According to all-rounded strategist-planner-consultant Eaon Pritchard: “The idea of big data causes marketers to sometimes engage in a kind of magical thinking, where the mere possession of data bestows special knowledge. Yet, magical thinking is really about anxiety reduction. And, turning the complex, simple and the simple, compelling is the agency strategist hat trick.”
An agency strategist can be to a CMO what a Consigliere is to a Capo. A trusted advisor and spokesperson to the boss. We genuinely want to be your best friends by learning from and feeling your challenges. Just as much as CMOs are often cornered by CFOs, COOs and CEOs, agency strategists must be able to demonstrate to the entire agency that their thought-processes will nail the brief. The ones that succeed most often are also the ones to be challenged the most. They are not data-led but rather data-inspired.
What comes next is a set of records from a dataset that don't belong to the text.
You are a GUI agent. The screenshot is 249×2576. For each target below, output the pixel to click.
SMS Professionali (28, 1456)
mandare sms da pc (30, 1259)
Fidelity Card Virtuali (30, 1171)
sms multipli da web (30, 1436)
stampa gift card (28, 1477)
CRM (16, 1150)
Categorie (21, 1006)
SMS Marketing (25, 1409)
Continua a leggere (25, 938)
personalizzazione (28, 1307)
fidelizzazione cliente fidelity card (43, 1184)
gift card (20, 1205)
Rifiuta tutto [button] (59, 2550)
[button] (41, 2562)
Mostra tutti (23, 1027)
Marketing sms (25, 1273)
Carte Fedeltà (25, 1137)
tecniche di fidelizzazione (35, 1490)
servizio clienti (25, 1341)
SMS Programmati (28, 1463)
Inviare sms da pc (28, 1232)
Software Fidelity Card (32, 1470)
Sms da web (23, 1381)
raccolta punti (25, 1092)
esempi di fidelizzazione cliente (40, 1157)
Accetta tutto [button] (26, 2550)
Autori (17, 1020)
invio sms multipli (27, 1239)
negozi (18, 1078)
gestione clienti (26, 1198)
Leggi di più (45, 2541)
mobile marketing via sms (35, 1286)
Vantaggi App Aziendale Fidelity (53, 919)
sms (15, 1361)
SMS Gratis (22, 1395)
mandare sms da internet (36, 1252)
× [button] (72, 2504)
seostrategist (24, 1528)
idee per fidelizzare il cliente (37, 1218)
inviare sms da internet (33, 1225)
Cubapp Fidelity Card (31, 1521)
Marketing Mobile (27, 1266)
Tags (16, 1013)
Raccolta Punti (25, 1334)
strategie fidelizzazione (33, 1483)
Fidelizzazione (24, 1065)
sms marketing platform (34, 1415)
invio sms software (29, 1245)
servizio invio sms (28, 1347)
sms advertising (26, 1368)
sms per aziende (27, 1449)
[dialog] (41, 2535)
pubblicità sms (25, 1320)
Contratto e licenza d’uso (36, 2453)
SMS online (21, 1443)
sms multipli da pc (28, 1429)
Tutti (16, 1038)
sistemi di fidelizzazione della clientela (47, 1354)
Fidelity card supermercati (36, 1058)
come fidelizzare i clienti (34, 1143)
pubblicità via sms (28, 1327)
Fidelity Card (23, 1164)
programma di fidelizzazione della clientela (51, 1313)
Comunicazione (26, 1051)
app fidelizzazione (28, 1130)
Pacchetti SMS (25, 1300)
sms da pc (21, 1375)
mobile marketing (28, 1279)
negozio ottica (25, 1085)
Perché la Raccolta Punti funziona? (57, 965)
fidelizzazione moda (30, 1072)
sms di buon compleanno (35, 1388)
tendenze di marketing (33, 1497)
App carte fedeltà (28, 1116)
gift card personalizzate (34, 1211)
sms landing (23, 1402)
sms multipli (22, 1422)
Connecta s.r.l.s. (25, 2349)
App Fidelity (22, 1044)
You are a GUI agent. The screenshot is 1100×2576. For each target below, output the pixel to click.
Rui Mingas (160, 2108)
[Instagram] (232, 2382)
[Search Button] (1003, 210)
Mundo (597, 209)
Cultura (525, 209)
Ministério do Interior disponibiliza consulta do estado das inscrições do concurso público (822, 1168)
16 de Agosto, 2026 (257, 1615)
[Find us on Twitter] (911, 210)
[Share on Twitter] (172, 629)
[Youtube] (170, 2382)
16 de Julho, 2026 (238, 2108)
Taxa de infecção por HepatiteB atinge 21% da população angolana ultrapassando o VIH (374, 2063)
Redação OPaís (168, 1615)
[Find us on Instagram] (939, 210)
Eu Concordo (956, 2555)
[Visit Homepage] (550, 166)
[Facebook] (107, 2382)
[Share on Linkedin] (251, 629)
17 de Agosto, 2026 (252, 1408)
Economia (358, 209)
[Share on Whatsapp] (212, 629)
They use the available information to push the envelope, not minimise potential risks. And they carve out head space not to strengthen their ‘because’ but to find ways to change their minds before settling on an insight.
Marketing is strategy (and money) when it goes downstream, understanding and responding to customers often unarticulated needs and desires. The computation of the many variables involved in the marketing function is of extreme value, but it becomes meaningless without reasoning, experimentation and a healthy degree of skepticism. CMOs, join your agency strategists for a walk on the wild side. You may not hear that much about attributions and inferences, but your strategists will actively listen and be your thinking partners. The only thing required is an open mind and perhaps a notebook.